▶ **Task**:
Retype, word for word, each line between the lines holding "You are a computer-use" and "Instruction: Click the Alternate Email label", inclusive, and leave the rest of the data alone.

▶ **Stored data**:

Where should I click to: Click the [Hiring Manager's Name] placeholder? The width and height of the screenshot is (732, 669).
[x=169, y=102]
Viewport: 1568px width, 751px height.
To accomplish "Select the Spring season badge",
---
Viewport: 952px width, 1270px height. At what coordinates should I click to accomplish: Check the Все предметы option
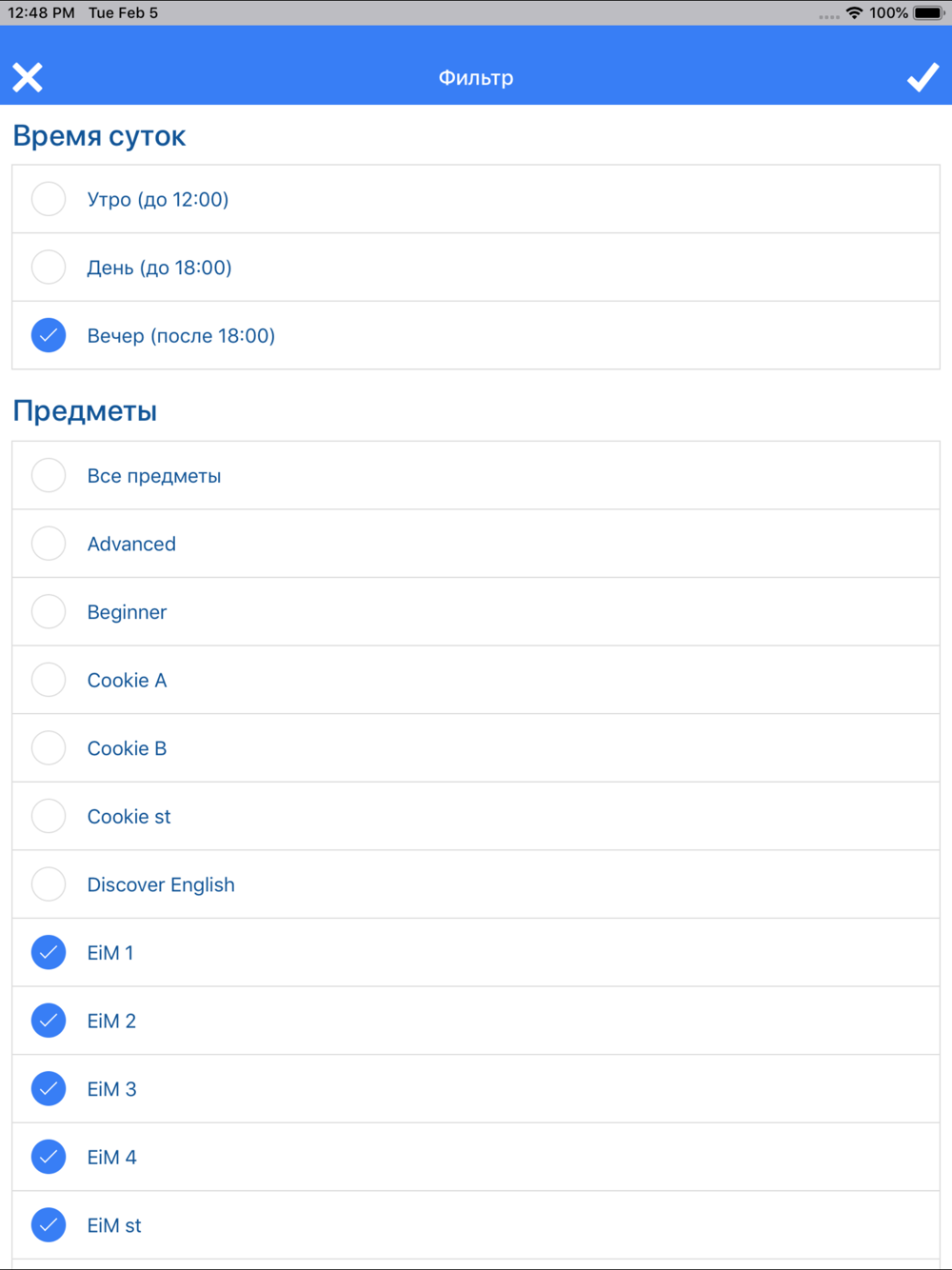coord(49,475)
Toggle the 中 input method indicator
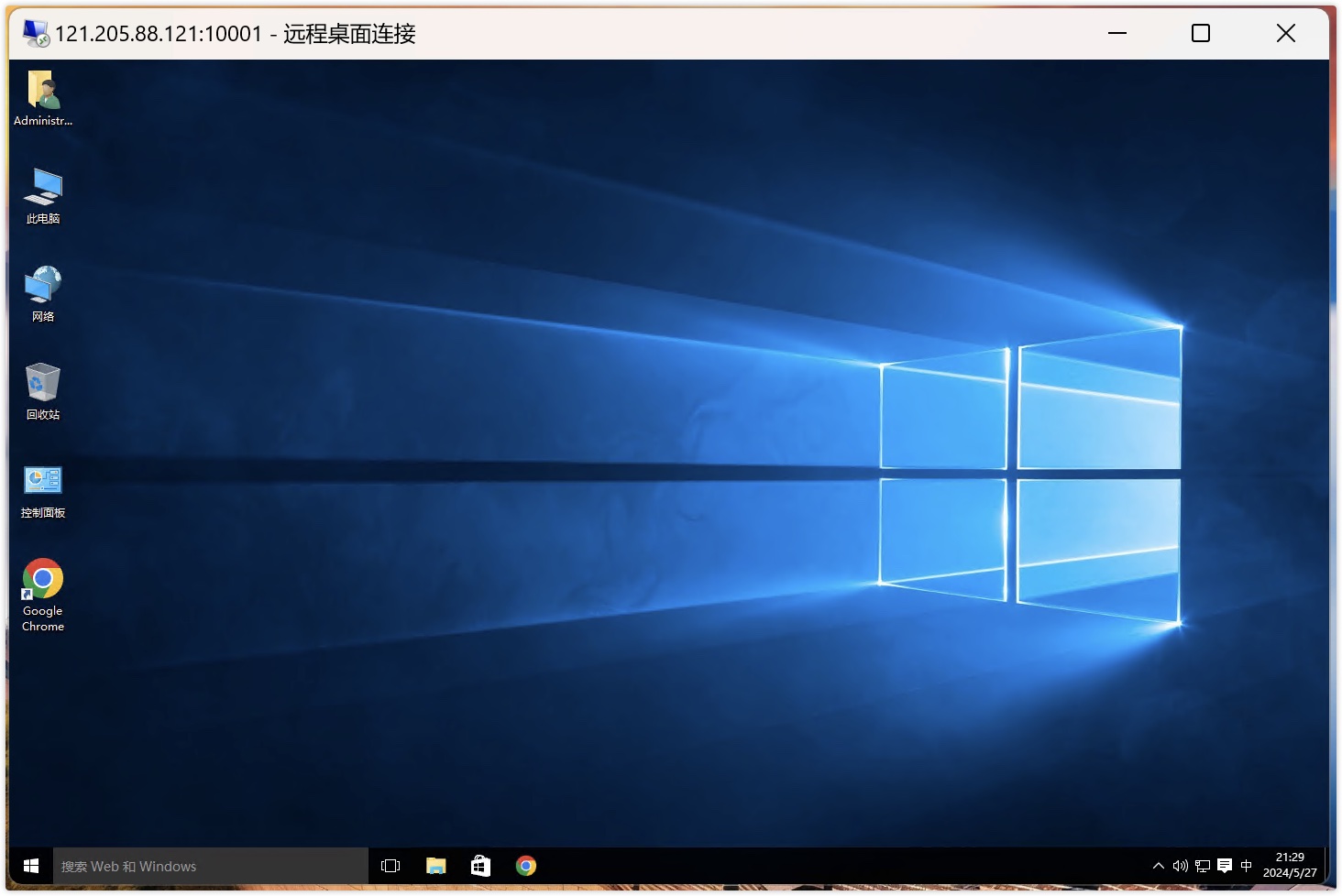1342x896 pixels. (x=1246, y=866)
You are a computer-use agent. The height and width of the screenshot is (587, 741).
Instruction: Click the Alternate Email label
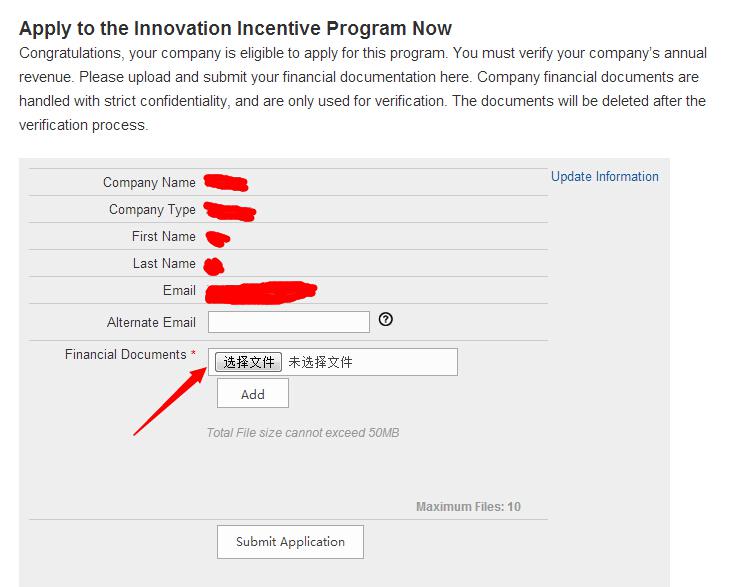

▶ **Answer section**:
You are a computer-use agent. The height and width of the screenshot is (587, 741).
Instruction: Click the Alternate Email label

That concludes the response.